Sélectionner le bureau comme dossier de réception (pour le test).
Format de fichier = Progiciel (pour être compatible PPC et intel).
Option = rester en arrière plan seulement de coché.

Un double clic sur cette application et si plus d'un jours Uptime donc alerte.

Bon test.

Cordialement


----------



## Clarusad (12 Septembre 2009)

J'en profite : que veut dire "on idle" ?
Merci.


----------



## ceslinstinct (12 Septembre 2009)

Clarusad a dit:


> J'en profite : que veut dire "on idle" ?
> Merci.


Bonjour

Option = rester en arrière plan seulement de coché permet de ne rien voir lorsque cette application fait ses contrôles.

*on idle* est la commande qui fait tourner en boucle cette application.
Il faut la fermer pour l'arrêter.

*return 5* est la temporisation (en secondes) avant de passer au contrôle suivant, donc à régler par l'utilisateur.

Donc *on idle*  n'est utilisé qu'avec les applications travaillant en tache de fond (invisible)

@+


----------



## Bassman (12 Septembre 2009)

ok, dans la mesure ou je ferais appel à ce script par un launchd, tous les mardi à priori, je pourrais supprimer la boucle qui l'exécute en permanence en tâche de fond.


----------



## Clarusad (12 Septembre 2009)

Pour voir si j'ai bien compris : dans ce cas, est-ce juste de dire que "on idle" permet de faire d'une application un démon "daemon" tournant en tâche de fond ?


----------



## ceslinstinct (12 Septembre 2009)

Bassman a dit:


> ok, dans la mesure ou je ferais appel à ce script par un launchd, tous les mardi à priori, je pourrais supprimer la boucle qui l'exécute en permanence en tâche de fond.


Bonjour

On idle utilisé juste pour voir le fonctionnement sur mon ordinateur, puisque toi tu en as pas besoin.

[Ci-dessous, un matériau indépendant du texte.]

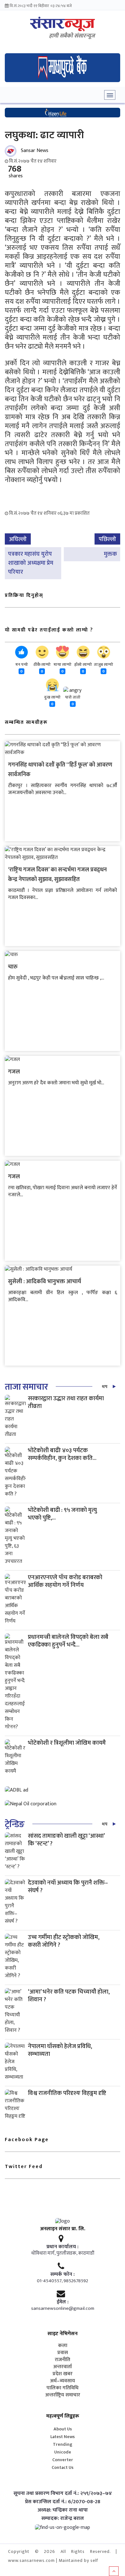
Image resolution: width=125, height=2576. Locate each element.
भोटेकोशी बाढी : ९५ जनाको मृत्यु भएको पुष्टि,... (62, 1514)
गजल (14, 1072)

Il suffit qu'un quelconque programme démarre ce code.

Normalement iCal devrais pouvoir te le lancer tous les Mardi (j'utilise pas iCal donc non testé).

Tu supprime:
*On idle
return 5
end idle*



Clarusad a dit:


> Pour voir si j'ai bien compris : dans ce cas, est-ce juste de dire que "on idle" permet de faire d'une application un démon "daemon" tournant en tâche de fond ?


Tu as tout compris.

@+


----------



## Clarusad (12 Septembre 2009)

Merci ! J'aurai appris quelque-chose de super intéressant, et me coucherai moins bête ce soir.


----------



## ceslinstinct (12 Septembre 2009)

*Bassman* Pourquoi au bas de tes messages tu as les 3 boutons  citer, etc en double et que la commande Citer du haut envoie sur http://www.vesoul.fr/

Je ne trouve ça qu'avec toi, simple curiosité.

@+


----------



## Bassman (12 Septembre 2009)

Héhé 

C'est un piège


----------



## ceslinstinct (13 Septembre 2009)

Bonsoir

Ce que j'ai oublié de dire, c'est une application si l'on supprime ces 3 lignes du code.

*On idle
return 5
end idle*

@+


----------



## Bassman (14 Septembre 2009)

Je suis en train de tester tout ça.

Mon macpro est à 2j 17h56 et des bananes d'uptime.
Si je laisse "if msg > 1", j'ai bien la boite de dialogue qui apparaît. En revanche, si je mets "if msg > 2", il n'apparaît plus&#8230; Quelque chose que je n'ai pas compris ?

Même chose sur un serveur avec 122j d'uptime 

Cela fonctionne si je mets 1, 10 ou 100, mais pas avec d'autres chiffres


----------



## ceslinstinct (14 Septembre 2009)

Bassman a dit:


> Je suis en train de tester tout ça.
> 
> Mon macpro est à 2j 17h56 et des bananes d'uptime.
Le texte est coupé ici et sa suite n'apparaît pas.